Can you repeat the items from the first one up to and including the line with "Ambiente (478, 2071)", substituting "Progress Report Comments" for "Report Card Comments" and leaving everything else unchanged?

— Given data —
↓
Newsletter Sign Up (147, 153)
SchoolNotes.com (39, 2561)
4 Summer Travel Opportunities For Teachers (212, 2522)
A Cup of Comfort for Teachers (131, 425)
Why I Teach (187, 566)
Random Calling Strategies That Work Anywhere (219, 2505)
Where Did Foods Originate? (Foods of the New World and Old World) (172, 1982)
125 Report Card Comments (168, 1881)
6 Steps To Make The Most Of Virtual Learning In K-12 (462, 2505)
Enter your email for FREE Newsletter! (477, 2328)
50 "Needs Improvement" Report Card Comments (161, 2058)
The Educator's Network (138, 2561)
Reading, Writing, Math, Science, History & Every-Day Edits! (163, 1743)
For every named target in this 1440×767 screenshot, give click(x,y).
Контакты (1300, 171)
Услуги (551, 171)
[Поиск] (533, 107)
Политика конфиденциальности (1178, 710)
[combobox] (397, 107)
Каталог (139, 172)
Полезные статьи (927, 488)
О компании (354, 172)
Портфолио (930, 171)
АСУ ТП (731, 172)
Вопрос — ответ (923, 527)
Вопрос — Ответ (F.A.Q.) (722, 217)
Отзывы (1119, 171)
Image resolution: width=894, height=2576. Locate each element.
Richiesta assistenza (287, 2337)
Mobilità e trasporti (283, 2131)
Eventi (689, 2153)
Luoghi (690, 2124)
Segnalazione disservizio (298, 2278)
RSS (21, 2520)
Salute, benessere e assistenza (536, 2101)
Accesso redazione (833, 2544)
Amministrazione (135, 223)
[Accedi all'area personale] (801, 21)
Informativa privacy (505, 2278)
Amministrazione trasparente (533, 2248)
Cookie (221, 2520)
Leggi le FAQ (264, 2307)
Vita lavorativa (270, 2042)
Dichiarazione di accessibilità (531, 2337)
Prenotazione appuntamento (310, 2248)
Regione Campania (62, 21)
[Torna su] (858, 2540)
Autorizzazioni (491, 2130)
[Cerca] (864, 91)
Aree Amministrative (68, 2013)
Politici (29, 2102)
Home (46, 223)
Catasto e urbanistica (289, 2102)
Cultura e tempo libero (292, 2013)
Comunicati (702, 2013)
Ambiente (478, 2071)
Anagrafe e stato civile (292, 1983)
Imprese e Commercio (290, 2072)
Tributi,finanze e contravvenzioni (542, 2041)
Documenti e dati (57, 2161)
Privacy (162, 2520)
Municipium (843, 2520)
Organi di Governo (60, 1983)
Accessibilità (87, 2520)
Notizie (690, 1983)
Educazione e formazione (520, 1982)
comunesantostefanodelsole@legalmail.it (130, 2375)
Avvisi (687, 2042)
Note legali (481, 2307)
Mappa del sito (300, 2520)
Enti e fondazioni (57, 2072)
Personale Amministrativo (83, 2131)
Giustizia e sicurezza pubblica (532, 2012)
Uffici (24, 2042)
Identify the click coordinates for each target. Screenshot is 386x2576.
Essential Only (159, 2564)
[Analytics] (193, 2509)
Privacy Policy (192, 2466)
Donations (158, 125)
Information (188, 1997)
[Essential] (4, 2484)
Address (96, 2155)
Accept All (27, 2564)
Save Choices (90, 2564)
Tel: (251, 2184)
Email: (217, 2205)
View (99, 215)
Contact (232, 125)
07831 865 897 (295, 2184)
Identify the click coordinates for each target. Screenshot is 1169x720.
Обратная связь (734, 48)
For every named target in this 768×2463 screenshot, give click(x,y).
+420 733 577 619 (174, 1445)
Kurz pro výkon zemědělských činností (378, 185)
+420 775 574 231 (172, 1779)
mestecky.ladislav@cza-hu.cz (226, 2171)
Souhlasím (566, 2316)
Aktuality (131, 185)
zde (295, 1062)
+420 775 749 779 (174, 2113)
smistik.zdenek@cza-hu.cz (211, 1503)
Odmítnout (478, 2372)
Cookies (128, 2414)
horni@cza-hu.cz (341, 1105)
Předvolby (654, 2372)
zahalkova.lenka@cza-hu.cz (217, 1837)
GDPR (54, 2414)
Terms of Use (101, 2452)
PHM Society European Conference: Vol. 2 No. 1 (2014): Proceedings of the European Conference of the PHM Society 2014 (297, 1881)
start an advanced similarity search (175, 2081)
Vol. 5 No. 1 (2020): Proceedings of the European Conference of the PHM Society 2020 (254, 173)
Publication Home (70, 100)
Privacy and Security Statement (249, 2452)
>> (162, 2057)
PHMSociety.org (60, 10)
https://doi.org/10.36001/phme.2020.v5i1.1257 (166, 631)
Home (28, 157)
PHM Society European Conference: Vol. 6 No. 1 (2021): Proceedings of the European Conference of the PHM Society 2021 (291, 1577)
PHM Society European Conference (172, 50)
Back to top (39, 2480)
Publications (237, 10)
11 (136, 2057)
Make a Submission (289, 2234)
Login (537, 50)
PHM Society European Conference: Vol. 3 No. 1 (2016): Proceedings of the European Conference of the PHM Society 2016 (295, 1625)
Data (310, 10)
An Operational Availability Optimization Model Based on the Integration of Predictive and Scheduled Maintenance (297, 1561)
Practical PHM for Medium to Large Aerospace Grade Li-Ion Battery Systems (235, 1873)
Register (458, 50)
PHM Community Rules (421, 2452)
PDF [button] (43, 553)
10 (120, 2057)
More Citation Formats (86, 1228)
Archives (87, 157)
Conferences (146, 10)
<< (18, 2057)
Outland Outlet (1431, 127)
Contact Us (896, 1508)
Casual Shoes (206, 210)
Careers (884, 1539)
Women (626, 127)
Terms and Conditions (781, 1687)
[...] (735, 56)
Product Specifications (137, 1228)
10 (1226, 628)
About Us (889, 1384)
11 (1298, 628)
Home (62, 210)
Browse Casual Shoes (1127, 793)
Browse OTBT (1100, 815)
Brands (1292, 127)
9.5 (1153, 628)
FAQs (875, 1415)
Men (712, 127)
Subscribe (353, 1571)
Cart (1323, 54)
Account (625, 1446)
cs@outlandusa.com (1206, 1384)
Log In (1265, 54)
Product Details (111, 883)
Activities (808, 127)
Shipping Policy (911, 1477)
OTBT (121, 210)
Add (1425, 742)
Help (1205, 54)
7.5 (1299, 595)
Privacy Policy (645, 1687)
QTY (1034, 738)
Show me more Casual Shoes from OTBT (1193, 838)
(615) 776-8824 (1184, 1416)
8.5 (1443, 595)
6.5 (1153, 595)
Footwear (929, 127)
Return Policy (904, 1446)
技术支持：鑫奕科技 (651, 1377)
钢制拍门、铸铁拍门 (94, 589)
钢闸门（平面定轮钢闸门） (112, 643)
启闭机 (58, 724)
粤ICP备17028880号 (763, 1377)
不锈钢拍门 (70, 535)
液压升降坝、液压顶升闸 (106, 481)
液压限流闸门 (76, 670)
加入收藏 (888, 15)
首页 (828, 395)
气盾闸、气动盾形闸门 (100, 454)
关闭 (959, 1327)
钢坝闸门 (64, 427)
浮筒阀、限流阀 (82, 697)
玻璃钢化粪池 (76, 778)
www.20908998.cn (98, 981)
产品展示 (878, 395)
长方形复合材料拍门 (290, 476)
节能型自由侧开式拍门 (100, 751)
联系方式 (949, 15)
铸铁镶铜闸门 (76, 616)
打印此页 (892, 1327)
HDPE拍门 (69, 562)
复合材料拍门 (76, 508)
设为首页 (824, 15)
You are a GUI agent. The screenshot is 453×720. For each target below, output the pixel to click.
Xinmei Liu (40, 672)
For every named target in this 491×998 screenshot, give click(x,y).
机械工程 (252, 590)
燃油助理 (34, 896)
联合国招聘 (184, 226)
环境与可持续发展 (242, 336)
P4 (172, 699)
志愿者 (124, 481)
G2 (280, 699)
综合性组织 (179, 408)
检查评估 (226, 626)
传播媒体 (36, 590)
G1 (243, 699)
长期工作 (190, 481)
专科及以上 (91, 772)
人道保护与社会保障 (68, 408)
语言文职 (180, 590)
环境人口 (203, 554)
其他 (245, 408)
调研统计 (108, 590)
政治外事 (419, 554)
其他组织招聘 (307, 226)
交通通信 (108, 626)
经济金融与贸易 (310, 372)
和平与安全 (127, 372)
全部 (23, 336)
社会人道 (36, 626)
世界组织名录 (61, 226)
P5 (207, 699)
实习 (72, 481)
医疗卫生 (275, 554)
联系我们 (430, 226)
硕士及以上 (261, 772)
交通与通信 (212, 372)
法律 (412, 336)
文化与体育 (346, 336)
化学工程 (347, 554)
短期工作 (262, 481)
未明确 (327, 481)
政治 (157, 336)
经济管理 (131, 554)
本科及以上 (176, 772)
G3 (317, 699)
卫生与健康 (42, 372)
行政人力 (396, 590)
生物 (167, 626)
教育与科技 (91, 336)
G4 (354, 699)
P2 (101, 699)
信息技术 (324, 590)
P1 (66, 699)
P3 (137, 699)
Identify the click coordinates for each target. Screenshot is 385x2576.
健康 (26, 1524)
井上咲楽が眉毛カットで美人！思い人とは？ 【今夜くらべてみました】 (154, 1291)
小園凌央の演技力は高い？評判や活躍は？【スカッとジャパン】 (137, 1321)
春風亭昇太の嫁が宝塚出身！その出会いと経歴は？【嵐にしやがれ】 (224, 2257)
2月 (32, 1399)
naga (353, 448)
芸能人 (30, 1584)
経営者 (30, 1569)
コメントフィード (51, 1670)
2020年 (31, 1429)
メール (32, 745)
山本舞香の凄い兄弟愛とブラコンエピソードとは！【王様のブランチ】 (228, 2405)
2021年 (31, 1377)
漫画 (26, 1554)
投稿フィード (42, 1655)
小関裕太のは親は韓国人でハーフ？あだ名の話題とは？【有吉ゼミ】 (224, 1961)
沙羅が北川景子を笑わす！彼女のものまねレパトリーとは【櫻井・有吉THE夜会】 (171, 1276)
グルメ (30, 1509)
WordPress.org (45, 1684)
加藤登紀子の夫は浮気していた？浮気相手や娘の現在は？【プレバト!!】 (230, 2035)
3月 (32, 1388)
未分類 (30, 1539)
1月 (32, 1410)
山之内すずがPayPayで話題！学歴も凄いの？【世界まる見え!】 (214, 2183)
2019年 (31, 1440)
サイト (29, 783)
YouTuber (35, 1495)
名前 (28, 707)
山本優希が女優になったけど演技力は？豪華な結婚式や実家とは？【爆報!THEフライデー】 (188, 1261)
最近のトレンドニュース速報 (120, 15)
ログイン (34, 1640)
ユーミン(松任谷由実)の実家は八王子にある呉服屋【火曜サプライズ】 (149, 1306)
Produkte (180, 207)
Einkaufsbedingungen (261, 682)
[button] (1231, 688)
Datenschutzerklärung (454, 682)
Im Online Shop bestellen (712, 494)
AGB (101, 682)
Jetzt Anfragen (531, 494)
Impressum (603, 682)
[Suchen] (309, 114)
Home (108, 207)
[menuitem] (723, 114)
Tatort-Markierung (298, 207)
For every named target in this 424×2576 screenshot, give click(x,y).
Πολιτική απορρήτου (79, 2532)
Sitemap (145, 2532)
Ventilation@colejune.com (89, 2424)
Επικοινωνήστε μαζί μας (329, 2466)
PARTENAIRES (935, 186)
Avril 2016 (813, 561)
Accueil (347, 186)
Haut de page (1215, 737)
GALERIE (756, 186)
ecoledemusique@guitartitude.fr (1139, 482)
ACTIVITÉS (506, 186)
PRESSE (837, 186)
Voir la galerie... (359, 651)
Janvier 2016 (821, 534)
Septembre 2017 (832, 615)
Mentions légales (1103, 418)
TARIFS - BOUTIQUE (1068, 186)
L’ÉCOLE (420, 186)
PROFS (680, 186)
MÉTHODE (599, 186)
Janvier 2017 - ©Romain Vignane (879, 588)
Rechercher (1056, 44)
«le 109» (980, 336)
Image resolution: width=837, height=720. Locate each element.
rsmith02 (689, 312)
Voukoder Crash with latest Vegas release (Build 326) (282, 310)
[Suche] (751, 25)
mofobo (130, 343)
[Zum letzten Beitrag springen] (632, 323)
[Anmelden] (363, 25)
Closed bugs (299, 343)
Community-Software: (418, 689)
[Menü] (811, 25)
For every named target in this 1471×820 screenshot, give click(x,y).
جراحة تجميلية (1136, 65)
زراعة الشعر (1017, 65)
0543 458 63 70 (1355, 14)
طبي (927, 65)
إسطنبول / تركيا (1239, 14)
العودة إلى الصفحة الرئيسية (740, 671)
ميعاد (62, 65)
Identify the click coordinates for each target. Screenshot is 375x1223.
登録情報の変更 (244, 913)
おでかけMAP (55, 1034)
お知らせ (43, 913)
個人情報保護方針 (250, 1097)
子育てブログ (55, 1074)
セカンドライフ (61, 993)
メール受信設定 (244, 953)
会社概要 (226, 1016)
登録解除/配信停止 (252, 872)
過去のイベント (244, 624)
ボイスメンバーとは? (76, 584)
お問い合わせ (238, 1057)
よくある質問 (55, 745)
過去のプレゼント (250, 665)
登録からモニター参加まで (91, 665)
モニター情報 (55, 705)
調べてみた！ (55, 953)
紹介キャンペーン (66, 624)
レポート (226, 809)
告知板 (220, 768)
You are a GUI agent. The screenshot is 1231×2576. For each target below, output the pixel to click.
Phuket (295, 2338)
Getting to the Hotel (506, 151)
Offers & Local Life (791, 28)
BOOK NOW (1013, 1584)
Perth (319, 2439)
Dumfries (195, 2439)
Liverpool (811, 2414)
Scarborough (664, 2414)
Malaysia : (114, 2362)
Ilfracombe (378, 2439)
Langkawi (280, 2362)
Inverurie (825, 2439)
↑
— Solution —
Newsletter Sign Up (147, 153)
SchoolNotes.com (39, 2561)
4 Summer Travel Opportunities For Teachers (212, 2522)
A Cup of Comfort for Teachers (131, 425)
Why I Teach (187, 566)
Random Calling Strategies That Work Anywhere (219, 2505)
Where Did Foods Originate? (Foods of the New World and Old World) (172, 1982)
125 Progress Report Comments (168, 1881)
6 Steps To Make The Most Of Virtual Learning In K-12 (462, 2505)
Enter your email for FREE Newsletter! (477, 2328)
50 "Needs Improvement" Progress Report Comments (161, 2058)
The Educator's Network (138, 2561)
Reading, Writing, Math, Science, History & Every-Day Edits! (163, 1743)
For every named target in this 1440×767 screenshot, give click(x,y).
Контакты (1300, 171)
Услуги (551, 171)
[Поиск] (533, 107)
Политика конфиденциальности (1178, 710)
[combobox] (397, 107)
Каталог (139, 172)
Полезные статьи (927, 488)
О компании (354, 172)
Портфолио (930, 171)
АСУ ТП (731, 172)
Вопрос — ответ (923, 527)
Вопрос — Ответ (F.A.Q.) (722, 217)
Отзывы (1119, 171)
Image resolution: width=894, height=2576. Locate each element.
Richiesta assistenza (287, 2337)
Mobilità e trasporti (283, 2131)
Eventi (689, 2153)
Luoghi (690, 2124)
Segnalazione disservizio (298, 2278)
RSS (21, 2520)
Salute, benessere e assistenza (536, 2101)
Accesso redazione (833, 2544)
Amministrazione (135, 223)
[Accedi all'area personale] (801, 21)
Informativa privacy (505, 2278)
Amministrazione trasparente (533, 2248)
Cookie (221, 2520)
Leggi le FAQ (264, 2307)
Vita lavorativa (270, 2042)
Dichiarazione di accessibilità (531, 2337)
Prenotazione appuntamento (310, 2248)
Regione Campania (62, 21)
[Torna su] (858, 2540)
Autorizzazioni (491, 2130)
[Cerca] (864, 91)
Aree Amministrative (68, 2013)
Politici (29, 2102)
Home (46, 223)
Catasto e urbanistica (289, 2102)
Cultura e tempo libero (292, 2013)
Comunicati (702, 2013)
Ambiente (478, 2071)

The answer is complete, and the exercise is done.